§ **Instructions for the task**:
Rewrite the part of the data that opens with the line containing "Screen dimensions: 1351x674" and runs through the end, replacing "table header" with "column header" and keeping everything else unchanged. Leave the pictures out of your answer.

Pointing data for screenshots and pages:
↓↓↓

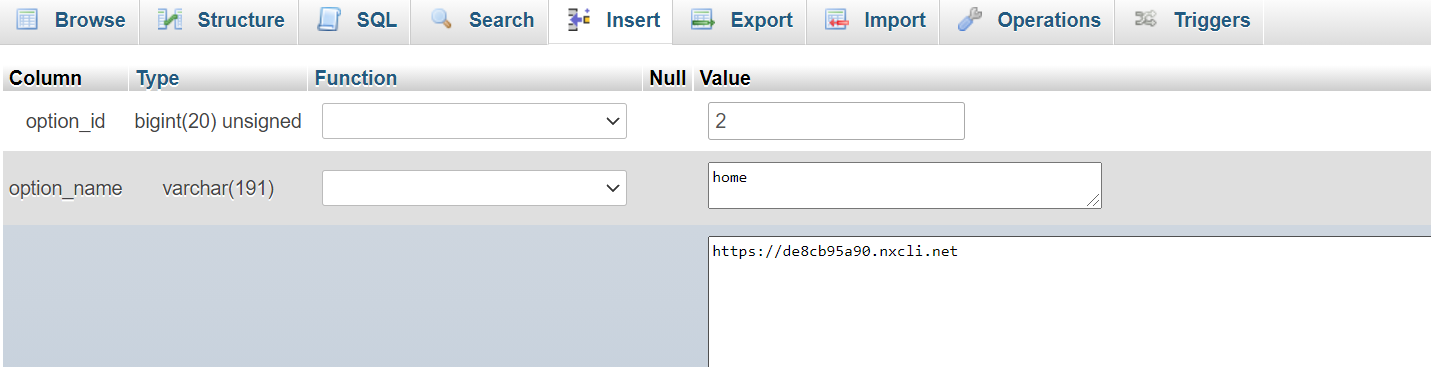Screen dimensions: 1431x367
Task: Click the Operations wrench icon
Action: click(x=969, y=20)
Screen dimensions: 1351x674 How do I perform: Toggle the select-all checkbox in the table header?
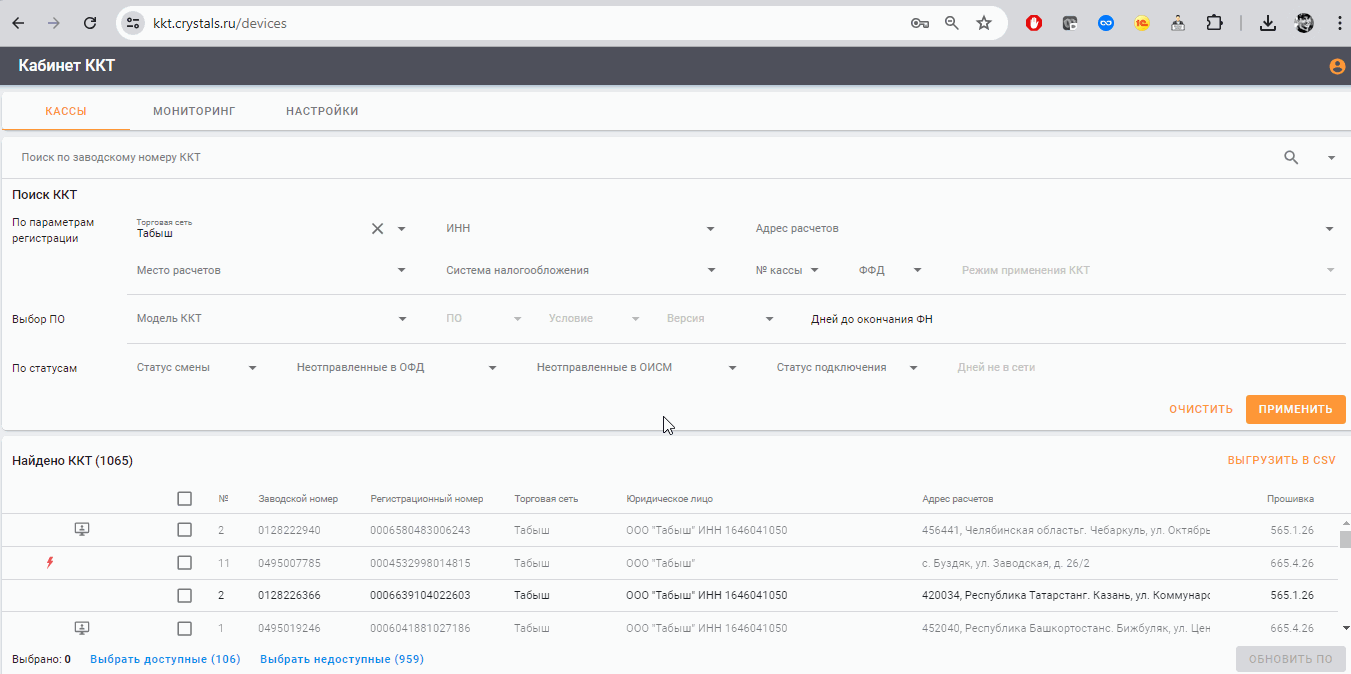pos(184,498)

↑↑↑

§ **Response**:
Screen dimensions: 1351x674 How do I perform: Toggle the select-all checkbox in the column header?
pos(184,498)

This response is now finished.